The roles aren’t completely set. The freshmen will get better. Because the team’s unique chemistry for the season ahead has yet to form, it’s still easier to see the abilities of individuals. It takes real competition for a group of individual egos to become a team with its own identity.

Then, in March, to win against good teams your squad has to be more than a collection of abilities; it has to have heart.

Like their rookie head coach, Shaka Smart, the VCU men’s basketball players who watched the NCAA Basketball Championship Selection Show on Sunday evening must have felt the loss of what could have been — what got away from them during the 2009-10 season.

Then, as the evening wore on, missing out on an NIT bid may have come as a bit of a shock.

The Rams, as led by Coach Smart, showed a startling potential when they beat (then No. 17) Oklahoma, 82-69, at the Siegel Center on Nov. 21. What the VCU team lacked as it entered the Colonial Athletic Association’s tournament on Mar. 5 wasn’t good players with lots of athleticism. It was heart.

That isn’t to say the Rams didn’t hustle in the 125 minutes of play they lasted in the conference’s tournament. In particular, guards Ed Nixon and Joey Rodriguez left their all on the floor.

For the most part, while they didn’t always play with savvy and common purpose, the Rams played hard. What VCU lacked wasn’t individual effort so much as it was collective heart — the bona fide confidence/esprit de corps a team builds up by proving to itself in competition that it is better than the sum of its parts.

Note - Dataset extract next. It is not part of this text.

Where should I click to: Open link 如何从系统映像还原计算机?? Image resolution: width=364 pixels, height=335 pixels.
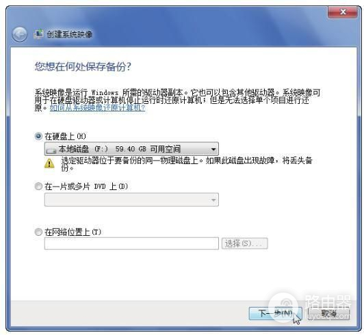[x=97, y=108]
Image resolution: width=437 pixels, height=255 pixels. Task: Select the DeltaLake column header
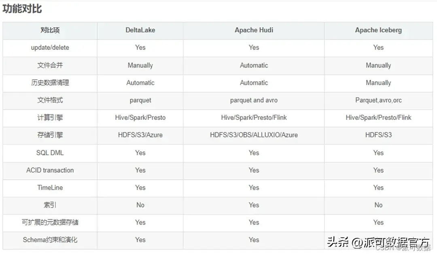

The Anthony Grant-coached VCU outfit that upset Duke in the first round of the NCAAs on Mar. 15, 2007, was just such a purposeful unit. When Eric Maynor released the jump shot that won the game, 79-77, he had an assortment of trustworthy role-players on the floor with him — Jesse Pellot-Rosa and B.A. Walker chief among them.

Grant left VCU after three seasons. Maynor, Pellot-Rosa and Walker were all brought in by Grant’s predecessor, Jeff Capel. While Grant’s credentials as a coach aren’t in question, here, it’s worth remembering that he didn’t recruit the leaders who made sure VCU had the gravitas to beat Duke.

On the flipside, Grant recruited fizzlers Lance Kearse and Jay Gavin. No one will ever confuse them with Pellot-Rosa, style-wise. Grant also recruited Larry Sanders, who improved so much in his first two seasons he was viewed as a potential first-round NBA pick, coming into this season.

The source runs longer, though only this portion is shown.